▶ **WORK ITEM**
Beginning with the line that holds "Given: Open the blue Help question mark icon" and ending with the last line below, please copy every line exactly, add nothing, and leave out the pictures.
━━━━━ MATERIAL FOR THIS EXERCISE ━━━━━
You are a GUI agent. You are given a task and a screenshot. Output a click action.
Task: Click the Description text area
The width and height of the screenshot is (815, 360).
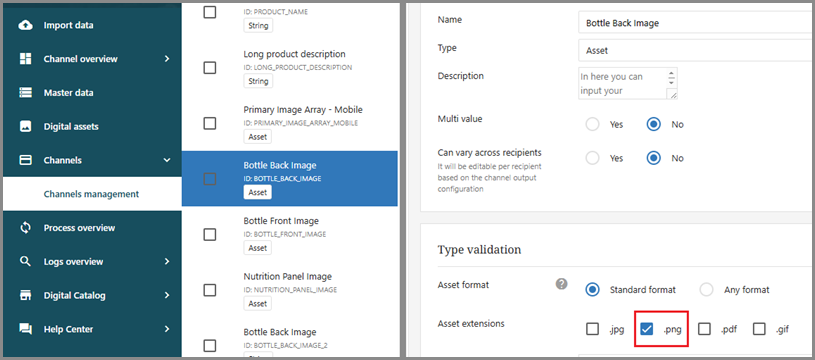click(x=627, y=83)
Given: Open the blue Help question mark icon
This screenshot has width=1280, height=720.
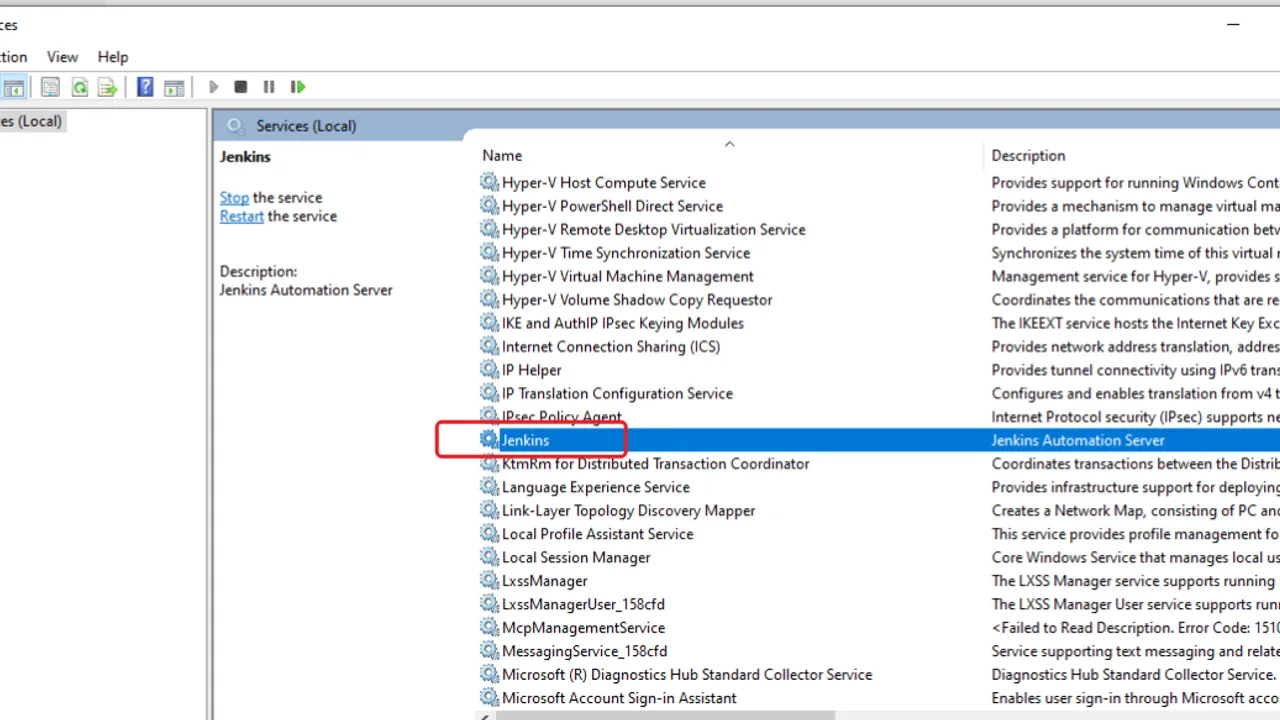Looking at the screenshot, I should 145,87.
━━━━━
▶ **EXERCISE OUTPUT**
Given: Open the blue Help question mark icon
This screenshot has width=1280, height=720.
Looking at the screenshot, I should 145,87.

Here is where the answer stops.